[email protected], le mar. 03 mars 2026 04:08:15 +0000, a ecrit:
> #### S-1: `_hurd_sigstate_delete` use-after-free (CRITICAL)
> 
> **Files**: `hurdsig.c:149-170` (delete), `hurdsig.c:1210-1226` (signal 
> delivery)
> 
> `_hurd_sigstate_delete` unlinks `ss` from the list under `_hurd_siglock`, then
> frees it **without acquiring `ss->lock`**. Meanwhile, the signal thread in
> `post_all_pending_signals` holds `ss->lock` (acquired during list traversal)
> but releases `_hurd_siglock` before calling `post_pending(ss, ...)`. A 
> concurrent
> `_hurd_sigstate_delete` will free `ss` while the signal thread still holds
> `ss->lock` and accesses `ss->pending`, `ss->thread`, etc.
> 
> **Impact**: Heap corruption, crash. A thread exiting during process-wide 
> signal
> delivery triggers this. This is the most likely cause of ext2fs deadlocks and
> random crashes under SMP load.

> #### H-1: `__pthread_kill` TOCTOU on `kernel_thread` (CRITICAL)
> 
> **File**: `sysdeps/hurd/htl/pt-kill.c:40-44`
> 
> ```c
> if (pthread->kernel_thread == MACH_PORT_DEAD)  // line 40: no lock
>     return 0;
> ss = _hurd_thread_sigstate (pthread->kernel_thread);  // line 44: race!
> ```
> 
> Between the check at line 40 and the use at line 44, the target thread can 
> exit,
> setting `kernel_thread = MACH_PORT_DEAD` and destroying the port. Thread A
> then passes a dead/recycled port to `_hurd_thread_sigstate`. No lock protects
> `kernel_thread`.
> 
> **Impact**: Use of dead Mach port, misrouted signals, potential crash. This 
> is a
> classic TOCTOU race that manifests readily on SMP.

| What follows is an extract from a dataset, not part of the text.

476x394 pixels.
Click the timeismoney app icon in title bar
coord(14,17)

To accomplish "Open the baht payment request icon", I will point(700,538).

> #### H-2: `kernel_thread` written with plain store (CRITICAL)
> 
> **File**: `sysdeps/mach/htl/pt-thread-terminate.c:61`
> 
> ```c
> thread->kernel_thread = MACH_PORT_DEAD;  // plain store, no barrier
> ```
> 
> No atomic operation, no memory barrier. Combined with H-1's unlocked read,
> this creates a data race. On x86 the store is atomic (aligned word), but
> there's no ordering guarantee that other fields (e.g., `nr_refs`) are visible
> before the `MACH_PORT_DEAD` sentinel is seen.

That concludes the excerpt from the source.